__TASK REQUIREMENTS__:
Lines with "accomplish" in them are to be located in the listing below and copied.

__RECORDS SUPPLIED__:
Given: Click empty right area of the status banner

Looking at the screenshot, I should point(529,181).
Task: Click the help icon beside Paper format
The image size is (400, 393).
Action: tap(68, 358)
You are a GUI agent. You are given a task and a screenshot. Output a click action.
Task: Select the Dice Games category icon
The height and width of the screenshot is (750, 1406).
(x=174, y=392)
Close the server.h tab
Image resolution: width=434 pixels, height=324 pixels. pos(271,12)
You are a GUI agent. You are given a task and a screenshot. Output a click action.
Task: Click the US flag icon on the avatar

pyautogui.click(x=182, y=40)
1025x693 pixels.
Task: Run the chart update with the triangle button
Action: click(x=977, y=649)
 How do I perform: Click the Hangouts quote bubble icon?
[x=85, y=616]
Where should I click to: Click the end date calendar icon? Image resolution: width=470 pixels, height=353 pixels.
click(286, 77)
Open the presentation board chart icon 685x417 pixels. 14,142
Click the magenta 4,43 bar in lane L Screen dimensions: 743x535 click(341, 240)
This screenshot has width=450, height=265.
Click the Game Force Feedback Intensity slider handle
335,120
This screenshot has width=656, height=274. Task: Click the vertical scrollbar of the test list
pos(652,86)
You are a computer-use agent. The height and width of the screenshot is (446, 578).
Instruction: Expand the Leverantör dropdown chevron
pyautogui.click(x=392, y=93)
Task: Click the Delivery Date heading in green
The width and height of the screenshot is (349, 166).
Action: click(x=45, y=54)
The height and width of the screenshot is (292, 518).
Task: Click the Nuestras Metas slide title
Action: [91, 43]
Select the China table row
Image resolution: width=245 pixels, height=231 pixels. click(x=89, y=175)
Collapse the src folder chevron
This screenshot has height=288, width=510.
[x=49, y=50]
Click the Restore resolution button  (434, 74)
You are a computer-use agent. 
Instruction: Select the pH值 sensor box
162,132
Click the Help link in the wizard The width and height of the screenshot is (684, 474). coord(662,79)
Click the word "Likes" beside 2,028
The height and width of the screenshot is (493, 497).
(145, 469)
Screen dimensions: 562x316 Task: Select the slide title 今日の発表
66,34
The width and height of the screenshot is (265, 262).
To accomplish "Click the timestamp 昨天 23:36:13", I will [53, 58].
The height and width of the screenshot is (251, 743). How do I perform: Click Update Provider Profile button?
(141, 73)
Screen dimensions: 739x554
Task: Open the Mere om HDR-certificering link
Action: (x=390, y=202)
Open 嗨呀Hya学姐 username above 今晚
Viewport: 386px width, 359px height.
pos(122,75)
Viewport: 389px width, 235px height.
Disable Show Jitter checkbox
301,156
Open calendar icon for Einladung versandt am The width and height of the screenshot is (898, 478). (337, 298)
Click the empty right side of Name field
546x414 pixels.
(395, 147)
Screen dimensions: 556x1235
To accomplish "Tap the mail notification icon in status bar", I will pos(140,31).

__EXERCISE OUTPUT__:
To accomplish "Click the timestamp 昨天 23:36:13", I will [53, 58].
To accomplish "Tap the mail notification icon in status bar", I will pos(140,31).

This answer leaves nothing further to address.